Il Comune mette in mora l’ex sindaco e i dirigenti capitolini che chiusero la discarica. Esposito: “È assurdo”


Dagli uffici del segretariato capitolino la lettera è partita a luglio scorso. “Notifica di costituzione in mora”, recita l’oggetto della missiva. Il destinatario è l’ex sindaco di Roma Ignazio Marino a cui l’attuale sindaca chiede la restituzione di 37 milioni di euro per “il danno erariale in via amministrativa (arrecato, ndr), per la maggiorazione dei costi sostenuti da Roma Capitale per il conferimento in discarica del rifiuto indifferenziato”.

Cosa significa questa messa in mora dell’ex sindaco? “È davvero singolare, per non usare un altro termine — tuona Stefano Esposito, ex senatore dem — che una delle scelte più importanti per Roma, cioè liberare la città dal monopolio di Manlio Cerroni, venga tradotta con una richiesta milionaria per Ignazio Marino. Mi auguro che si vada a fondo in questa storia che è inaccettabile”.
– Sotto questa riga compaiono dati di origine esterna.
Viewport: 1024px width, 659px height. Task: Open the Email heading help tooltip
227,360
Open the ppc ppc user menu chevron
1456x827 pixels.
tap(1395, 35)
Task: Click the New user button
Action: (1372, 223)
Una vicenda che va raccontata riavvolgendo il nastro. Per due anni, i primi dell’amministrazione Raggi, assessori e consiglieri grillini si erano limitati a farne un ritornello: “È colpa di chi ha governato prima”. Ora, però, il Campidoglio è passato ai fatti con la richiesta ufficiale di 37 milioni. La richiesta (un documento riservato di cui Repubblica è venuta in possesso) è stata protocollata in gran segreto lo scorso 10 luglio dal segretario generale del Comune, Pietro Paolo Mileti. Ed è un colpo a effetto che punta dritto alle tasche del chirurgo dem, al conto corrente di chi ha decretato la fine della discarica di Malagrotta e messo un freno agli affari del suo titolare, Manlio Cerroni.

La nota inviata da palazzo Senatorio a Philadelphia, lì dove Marino è tornato a vivere dopo la prematura fine del suo mandato, racconta nel dettaglio la storia dietro la maxi-domanda di risarcimento. A far scattare sull’attenti la giunta Raggi è stata la procura della Corte dei Conti e l’indagine per danno erariale avviata a inizio anno sui rifiuti. La capitale, stando al Patto per Roma siglato nel 2012, avrebbe dovuto differenziare il 65 per cento della spazzatura prodotta dai suoi residenti entro il 2016. Oggi, allo scadere del 2018, la percentuale è ferma al 44,3 per cento. E poco pare essere cambiato rispetto al passato: pure sotto la guida dei 5S la quota di rifiuti che Ama riesce a riciclare fatica terribilmente a crescere.

Dunque? In attesa di individuare soluzioni efficaci — più o meno creative — per il futuro, il Campidoglio preferisce guardare al passato. Ecco, allora, l’attacco diretto all’ex sindaco. “Si rende necessario procedere — si legge nel documento — essendo venuta in rilievo l’esistenza di un danno erariale derivante dal mancato raggiungimento delle predette percentuali di raccolta differenziata, alla messa in mora, a tutela di Roma Capitale, dei diversi soggetti responsabili”.

Oltre a Ignazio Marino, l’amministrazione pentastellata isola anche i dirigenti comunali che tra il 2013 e il 2015 si sono succeduti alla guida del dipartimento Ambiente. L’ex primo cittadino e i manager, secondo il segretariato generale del Comune, dovrebbero restituire alle casse capitoline 5,8 milioni di euro per il 2013, altri 11,5 milioni per il 2014 e 19,6 milioni per il 2015.

Un conto monstre con cui la giunta Raggi, è evidente, cerca di tutelare il bilancio da un’eventuale condanna dei magistrati di viale Mazzini e che contempla due tipi di danni. Secondo palazzo Senatorio, il primo è legato “ai maggiori costi per il conferimento in discarica di rifiuti indifferenziati”. Il secondo, invece, riguarda i “mancati ricavi derivanti dalla vendita di materiali che potevano trarsi dai quantitativi di rifiuto differenziato”. Problemi che ora la sindaca 5S vuole scaricare sul groppone del predecessore.